▸ **TEXTE DE LA PAGE**:
+---+

Questions/réponses autour de la redevance Copie privée sur l’occasion

Le téléphone pleure
Droit 11 min
Questions/réponses autour de la redevance Copie privée sur l’occasion
Crédits : twinsterphoto/iStock

Le 2 novembre, les sénateurs examineront en séance la possible extension de la redevance copie privée aux produits reconditionnés. Dans une série de questions et réponses détaillées, Next INpact revient sur les termes et implications du débat.

Avant tout, qu’est-ce que la taxe sur la copie privée ?

Ce que le Code de la propriété intellectuelle appelle « rémunération pour copie privée » n’est pas une « taxe », fiscalement parlant. La fiscalité est l’objet de la loi de finances. Elle est discutée ouvertement, de façon transparente, où un contrôle de la représentation nationale et derrière, des citoyens est facilité par un compte rendu intégral des débats, en plus des flux vidéo en direct.

La redevance pour copie privée n’est pas faite de la même viande. D’un, elle ne tombe pas dans le budget général, mais dans les poches des industries culturelles. De deux, les débats n’y sont pas filmés. Il y a certes parfois des enregistrements audios qui sont effectués, mais lorsque nous en avons réclamé copie via une énième demande CADA, le ministère de la Culture nous a indiqué qu’ils avaient été détruits. Enfin, les comptes rendus en commission ne sont jamais intégraux. Seule une synthèse aseptisée est rendue publique, parfois plusieurs mois plus tard.

Ces sommes sont prélevées sur l’ensemble des supports assujettis, importés ou fabriqués en France au motif qu’il est possible, pour une personne physique, d’y réaliser des copies privées pour son propre usage : des copies d’œuvres effectuées sans l’autorisation des détenteurs de droits. La redevance n’est pas une taxe, mais la contrepartie sonnante et trébuchante d’une exception à un monopole.

Qui payent, qui touchent ?

Cette compensation est collectée par et pour les sociétés de gestion collective. Cette collecte se fait non entre les mains des consommateurs finaux ou même des distributeurs, mais chez les importateurs et fabricants en France, sur une base déclarative.

À ce plus haut niveau de la chaîne commerciale, il est impossible de savoir quels seront les acheteurs finaux : est-ce que ce support ira dans les mains d’un particulier, seul à se voir reconnaître la possibilité de réaliser des copies pour ses besoins privés… ou bien dans celles d’un professionnel ?

Cette modalité de collecte est une mine d’or pour les bénéficiaires de ces sommes : si seules les copies réalisées par les particuliers sont indemnisables juridiquement, ce système fait que tous les circuits payent, même les non-particuliers.

Cela oblige du coup les professionnels à lancer une procédure de remboursement ou d’exonération pour se voir restituer ce qu’ils n’avaient pas à payer. Kafkaïen, d’autant que la procédure n’est pas simple à mettre en œuvre, puisqu’il faut que le « pro » dispose d’une facture indiquant le montant de la redevance payée en amont par l’importateur, ce qui n’est que rarement le cas.

Les sommes facturées aux pros, mais non réclamées par eux, par ignorance ou incapacité matérielle, sont jalousement conservées par les industries culturelles.

+---+

▸ **ENTRÉES EXTRAITES**:
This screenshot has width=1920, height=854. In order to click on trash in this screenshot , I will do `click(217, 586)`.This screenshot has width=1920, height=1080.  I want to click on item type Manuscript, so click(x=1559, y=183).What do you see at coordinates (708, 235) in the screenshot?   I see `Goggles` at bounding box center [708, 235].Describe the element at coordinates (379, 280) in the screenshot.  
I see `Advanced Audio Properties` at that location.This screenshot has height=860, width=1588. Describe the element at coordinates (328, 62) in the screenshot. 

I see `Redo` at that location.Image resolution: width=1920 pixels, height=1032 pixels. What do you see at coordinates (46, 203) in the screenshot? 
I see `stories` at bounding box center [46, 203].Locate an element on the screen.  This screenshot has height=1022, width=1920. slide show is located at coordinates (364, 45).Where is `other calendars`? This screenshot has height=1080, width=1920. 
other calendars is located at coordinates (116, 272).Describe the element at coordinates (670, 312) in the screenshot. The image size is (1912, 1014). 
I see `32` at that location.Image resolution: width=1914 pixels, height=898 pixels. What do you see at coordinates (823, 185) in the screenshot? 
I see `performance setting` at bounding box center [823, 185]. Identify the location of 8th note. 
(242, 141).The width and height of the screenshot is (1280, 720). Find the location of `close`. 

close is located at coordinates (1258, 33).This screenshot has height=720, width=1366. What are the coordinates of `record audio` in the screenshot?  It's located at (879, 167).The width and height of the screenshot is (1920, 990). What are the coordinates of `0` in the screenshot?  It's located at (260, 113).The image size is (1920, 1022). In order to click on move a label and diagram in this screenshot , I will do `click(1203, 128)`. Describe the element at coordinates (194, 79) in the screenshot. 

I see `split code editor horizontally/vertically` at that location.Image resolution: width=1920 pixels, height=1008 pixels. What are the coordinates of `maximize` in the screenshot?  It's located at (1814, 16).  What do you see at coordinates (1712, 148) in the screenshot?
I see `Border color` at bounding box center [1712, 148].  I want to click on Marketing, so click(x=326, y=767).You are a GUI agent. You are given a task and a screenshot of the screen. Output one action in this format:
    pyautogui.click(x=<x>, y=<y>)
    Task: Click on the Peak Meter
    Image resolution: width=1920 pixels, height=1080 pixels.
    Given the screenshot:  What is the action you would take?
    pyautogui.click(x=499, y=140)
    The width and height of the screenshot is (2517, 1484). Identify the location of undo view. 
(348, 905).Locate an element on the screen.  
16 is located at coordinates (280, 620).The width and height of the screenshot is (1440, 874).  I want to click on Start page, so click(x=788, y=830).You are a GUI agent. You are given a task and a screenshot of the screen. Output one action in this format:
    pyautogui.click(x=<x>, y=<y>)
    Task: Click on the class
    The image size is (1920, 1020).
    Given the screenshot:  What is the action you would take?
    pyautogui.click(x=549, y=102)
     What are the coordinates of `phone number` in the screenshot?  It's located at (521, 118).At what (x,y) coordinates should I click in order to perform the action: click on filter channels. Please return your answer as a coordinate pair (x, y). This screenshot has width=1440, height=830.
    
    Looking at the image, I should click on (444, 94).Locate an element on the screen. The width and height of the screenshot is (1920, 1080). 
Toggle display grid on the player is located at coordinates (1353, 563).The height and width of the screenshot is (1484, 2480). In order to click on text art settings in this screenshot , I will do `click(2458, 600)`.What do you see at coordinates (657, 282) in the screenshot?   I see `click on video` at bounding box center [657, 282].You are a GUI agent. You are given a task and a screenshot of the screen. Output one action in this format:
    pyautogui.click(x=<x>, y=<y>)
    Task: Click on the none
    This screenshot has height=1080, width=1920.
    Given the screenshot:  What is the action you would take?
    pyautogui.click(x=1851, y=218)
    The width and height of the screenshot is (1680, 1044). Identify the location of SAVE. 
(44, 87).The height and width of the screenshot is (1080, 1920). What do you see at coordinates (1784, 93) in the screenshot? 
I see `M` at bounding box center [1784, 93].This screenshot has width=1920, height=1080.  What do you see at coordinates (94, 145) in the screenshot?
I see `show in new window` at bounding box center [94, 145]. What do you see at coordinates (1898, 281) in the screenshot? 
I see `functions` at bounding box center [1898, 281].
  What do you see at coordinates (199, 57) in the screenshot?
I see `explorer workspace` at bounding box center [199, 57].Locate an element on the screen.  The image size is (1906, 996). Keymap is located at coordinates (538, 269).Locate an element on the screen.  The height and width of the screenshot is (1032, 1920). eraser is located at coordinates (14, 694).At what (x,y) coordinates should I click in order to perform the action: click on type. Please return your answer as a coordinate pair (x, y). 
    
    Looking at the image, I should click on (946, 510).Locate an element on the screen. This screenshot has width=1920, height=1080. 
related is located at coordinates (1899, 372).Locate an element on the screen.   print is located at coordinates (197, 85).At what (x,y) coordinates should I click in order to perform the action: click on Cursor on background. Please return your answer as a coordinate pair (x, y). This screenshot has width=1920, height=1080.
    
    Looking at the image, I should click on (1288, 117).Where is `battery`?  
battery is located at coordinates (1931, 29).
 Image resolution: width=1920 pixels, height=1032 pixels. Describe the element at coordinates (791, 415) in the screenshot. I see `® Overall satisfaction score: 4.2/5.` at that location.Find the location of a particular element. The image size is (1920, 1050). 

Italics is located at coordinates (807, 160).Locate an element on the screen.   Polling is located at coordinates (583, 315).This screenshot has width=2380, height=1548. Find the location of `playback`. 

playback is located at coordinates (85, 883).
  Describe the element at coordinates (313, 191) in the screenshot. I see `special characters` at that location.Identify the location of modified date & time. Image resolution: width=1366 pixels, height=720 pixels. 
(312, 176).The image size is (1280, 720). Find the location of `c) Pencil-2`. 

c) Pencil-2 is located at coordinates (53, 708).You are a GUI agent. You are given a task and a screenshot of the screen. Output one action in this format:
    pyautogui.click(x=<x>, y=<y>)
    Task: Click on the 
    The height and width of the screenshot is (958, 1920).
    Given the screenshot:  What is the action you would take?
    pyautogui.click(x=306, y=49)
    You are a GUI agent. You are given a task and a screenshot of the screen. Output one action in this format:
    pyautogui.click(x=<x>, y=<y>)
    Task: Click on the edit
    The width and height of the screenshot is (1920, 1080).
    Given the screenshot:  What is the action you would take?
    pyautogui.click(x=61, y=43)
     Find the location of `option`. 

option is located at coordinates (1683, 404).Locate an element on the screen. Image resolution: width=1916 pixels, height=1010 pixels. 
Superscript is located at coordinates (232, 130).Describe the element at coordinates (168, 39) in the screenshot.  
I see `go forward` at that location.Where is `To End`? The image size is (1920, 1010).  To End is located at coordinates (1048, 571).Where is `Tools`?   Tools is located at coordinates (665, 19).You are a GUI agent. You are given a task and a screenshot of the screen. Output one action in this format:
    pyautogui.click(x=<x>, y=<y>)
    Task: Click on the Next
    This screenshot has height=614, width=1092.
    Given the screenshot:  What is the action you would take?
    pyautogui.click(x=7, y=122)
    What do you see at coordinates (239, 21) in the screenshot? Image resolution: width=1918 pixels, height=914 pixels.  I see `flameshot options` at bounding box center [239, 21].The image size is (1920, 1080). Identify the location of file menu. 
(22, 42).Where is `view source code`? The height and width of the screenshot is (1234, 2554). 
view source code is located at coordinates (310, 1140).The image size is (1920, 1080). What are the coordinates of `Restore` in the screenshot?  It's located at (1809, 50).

+---+

▸ **CONSIGNES DE TRAVAIL**:
a - Répondez aux questions suivantes à partir de l'article sur la redevance copie privée.
(i) À quelle date les sénateurs doivent-ils examiner en séance l'extension de la redevance aux produits reconditionnés ?
(ii) Chez qui la collecte de la redevance s'effectue-t-elle ?
(iii) Qu'a répondu le ministère de la Culture au sujet des enregistrements audio demandés ?
b - Substituez « députés » à « sénateurs » dans l'article sur la redevance copie privée, puis recopiez le passage qui va de « Le téléphone pleure » jusqu'à « implications du débat. ».

▸ **LES RÉPONSES**:
a -
(i) Le 2 novembre.
(ii) Chez les importateurs et fabricants en France, sur une base déclarative.
(iii) Il a indiqué qu'ils avaient été détruits.

b -
Le téléphone pleure
Droit 11 min
Questions/réponses autour de la redevance Copie privée sur l’occasion
Crédits : twinsterphoto/iStock

Le 2 novembre, les députés examineront en séance la possible extension de la redevance copie privée aux produits reconditionnés. Dans une série de questions et réponses détaillées, Next INpact revient sur les termes et implications du débat.